Task requirements: Could you set down all of the data again, exactly as it stands?

BEGIN

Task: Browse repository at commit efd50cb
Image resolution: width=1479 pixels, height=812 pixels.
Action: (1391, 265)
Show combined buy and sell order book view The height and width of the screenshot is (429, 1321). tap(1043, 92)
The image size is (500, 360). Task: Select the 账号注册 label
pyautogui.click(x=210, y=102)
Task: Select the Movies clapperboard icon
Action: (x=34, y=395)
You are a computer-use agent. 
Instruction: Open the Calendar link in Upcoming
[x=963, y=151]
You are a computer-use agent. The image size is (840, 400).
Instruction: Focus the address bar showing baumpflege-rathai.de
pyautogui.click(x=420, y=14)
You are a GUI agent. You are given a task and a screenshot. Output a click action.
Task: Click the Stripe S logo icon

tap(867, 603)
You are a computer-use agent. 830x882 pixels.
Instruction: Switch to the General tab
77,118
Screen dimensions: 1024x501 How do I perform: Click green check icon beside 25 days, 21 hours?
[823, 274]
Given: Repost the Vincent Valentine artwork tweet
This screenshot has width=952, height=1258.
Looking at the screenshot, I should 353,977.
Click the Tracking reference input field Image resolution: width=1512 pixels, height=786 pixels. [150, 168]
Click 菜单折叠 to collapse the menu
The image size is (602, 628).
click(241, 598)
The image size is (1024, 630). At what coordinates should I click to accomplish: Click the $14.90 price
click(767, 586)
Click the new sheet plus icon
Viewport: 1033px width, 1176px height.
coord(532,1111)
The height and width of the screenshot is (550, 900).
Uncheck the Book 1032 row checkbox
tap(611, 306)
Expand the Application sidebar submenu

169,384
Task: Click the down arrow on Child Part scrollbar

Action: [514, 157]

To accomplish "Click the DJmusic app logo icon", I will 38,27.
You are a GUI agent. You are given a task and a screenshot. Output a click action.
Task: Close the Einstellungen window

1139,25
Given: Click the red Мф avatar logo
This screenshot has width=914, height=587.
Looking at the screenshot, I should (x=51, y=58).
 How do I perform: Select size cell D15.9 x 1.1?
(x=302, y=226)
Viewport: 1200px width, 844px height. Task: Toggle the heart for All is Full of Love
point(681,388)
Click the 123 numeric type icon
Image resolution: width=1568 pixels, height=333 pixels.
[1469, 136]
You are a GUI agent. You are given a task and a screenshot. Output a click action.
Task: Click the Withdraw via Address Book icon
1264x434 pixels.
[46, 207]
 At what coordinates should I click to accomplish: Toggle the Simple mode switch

END

Result of this task:
Task: Browse repository at commit efd50cb
Image resolution: width=1479 pixels, height=812 pixels.
Action: (1391, 265)
Show combined buy and sell order book view The height and width of the screenshot is (429, 1321). tap(1043, 92)
The image size is (500, 360). Task: Select the 账号注册 label
pyautogui.click(x=210, y=102)
Task: Select the Movies clapperboard icon
Action: (x=34, y=395)
You are a computer-use agent. 
Instruction: Open the Calendar link in Upcoming
[x=963, y=151]
You are a computer-use agent. The image size is (840, 400).
Instruction: Focus the address bar showing baumpflege-rathai.de
pyautogui.click(x=420, y=14)
You are a GUI agent. You are given a task and a screenshot. Output a click action.
Task: Click the Stripe S logo icon

tap(867, 603)
You are a computer-use agent. 830x882 pixels.
Instruction: Switch to the General tab
77,118
Screen dimensions: 1024x501 How do I perform: Click green check icon beside 25 days, 21 hours?
[823, 274]
Given: Repost the Vincent Valentine artwork tweet
This screenshot has width=952, height=1258.
Looking at the screenshot, I should 353,977.
Click the Tracking reference input field Image resolution: width=1512 pixels, height=786 pixels. [150, 168]
Click 菜单折叠 to collapse the menu
The image size is (602, 628).
click(241, 598)
The image size is (1024, 630). At what coordinates should I click to accomplish: Click the $14.90 price
click(767, 586)
Click the new sheet plus icon
Viewport: 1033px width, 1176px height.
coord(532,1111)
The height and width of the screenshot is (550, 900).
Uncheck the Book 1032 row checkbox
tap(611, 306)
Expand the Application sidebar submenu

169,384
Task: Click the down arrow on Child Part scrollbar

Action: [514, 157]

To accomplish "Click the DJmusic app logo icon", I will 38,27.
You are a GUI agent. You are given a task and a screenshot. Output a click action.
Task: Close the Einstellungen window

1139,25
Given: Click the red Мф avatar logo
This screenshot has width=914, height=587.
Looking at the screenshot, I should (x=51, y=58).
 How do I perform: Select size cell D15.9 x 1.1?
(x=302, y=226)
Viewport: 1200px width, 844px height. Task: Toggle the heart for All is Full of Love
point(681,388)
Click the 123 numeric type icon
Image resolution: width=1568 pixels, height=333 pixels.
[1469, 136]
You are a GUI agent. You are given a task and a screenshot. Output a click action.
Task: Click the Withdraw via Address Book icon
1264x434 pixels.
[46, 207]
 At what coordinates should I click to accomplish: Toggle the Simple mode switch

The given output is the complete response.